The scenario: You are a software designer working for a gov't-run company that designs license plates for cars and other vehicles. You've been asked to develop software that generates license plates. Before you got to work, your bosses laid down these ground rules.
A license plate cannot contain:
ASS
666
69<any number here>
<any number here>69
KKK
SHT
Rules and requirements:
- License plate must be randomly generated.
- Once a random license plate is generated, the same license plate cannot be generated again.
- You must output at least 200 unique license plates. You can generate more if you want to.
- You may store generated plates in a file to "remember" them.
- The license plate contains 2 sections, one containing only three letters, and one containing only three numbers, separated by a dash, like this:
233-ADF
orADF-233
. - You can only use numbers and capital letters.
- License plates can be written to stdout, or a file.
- Each "side" of a license plate will contain either three numbers or letters.

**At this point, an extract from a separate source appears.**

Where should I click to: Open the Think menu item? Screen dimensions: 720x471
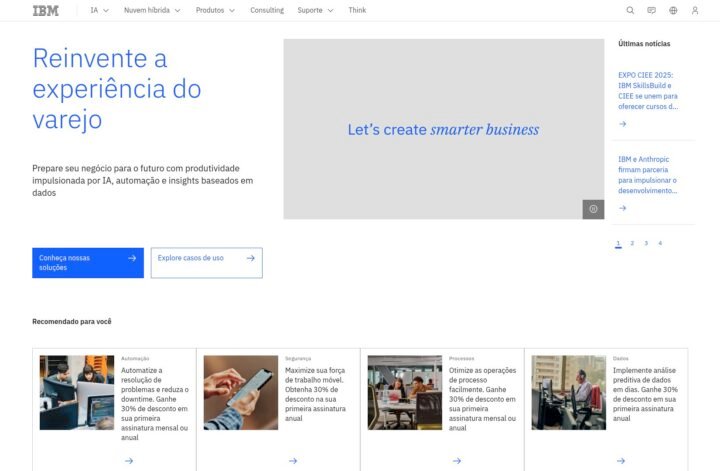pyautogui.click(x=357, y=10)
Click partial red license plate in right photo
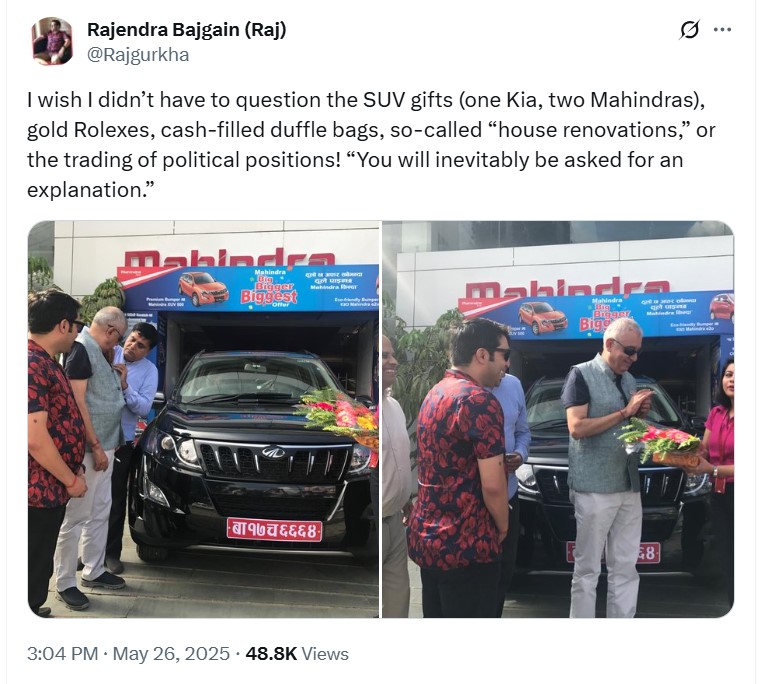The height and width of the screenshot is (684, 762). coord(648,553)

- This is a code-golf, so shortest, most popular, answer wins. Winner will be chosen after seven days.
General rules
- Answer should include, but not limited to, the following.
- Language name.
- Character count.
- File size.
- How the code is run.
- The code itself.
- Example: Python 234 chars or Python 23mb.
If I need to clarify any additional details, please mention it in the comments and I will add it to my post. Anyways, good luck, and generate me some appropriate license plates!
Update 1: Winner will be chosen slightly earlier.
Turns out I have to go on a trip soon, so I will be choosing a winner around 00:00 UTC, July 25. After the winner is chosen, you can still submit entires, just know that a winner has been chosen. Bai.
Update 2: Winners!
We have winners! Yay! Cheese and wine to everyone who participated! Here's who won.
- 1st place: Àngel - Bash (95 characters)
- 2nd place: Martin Büttner - Mathematica (182 bytes)
- 2nd place: Emilio M Bumachar - Pyg (92 ?)
- 2nd place: Peter Taylor - Golfscript (98 characters)
- 3rd place: Mark Thomas - Ruby (127 characters)
Wow, three second place ties. Wow. The competition is over, but feel free to submit entries if you want to. Bai!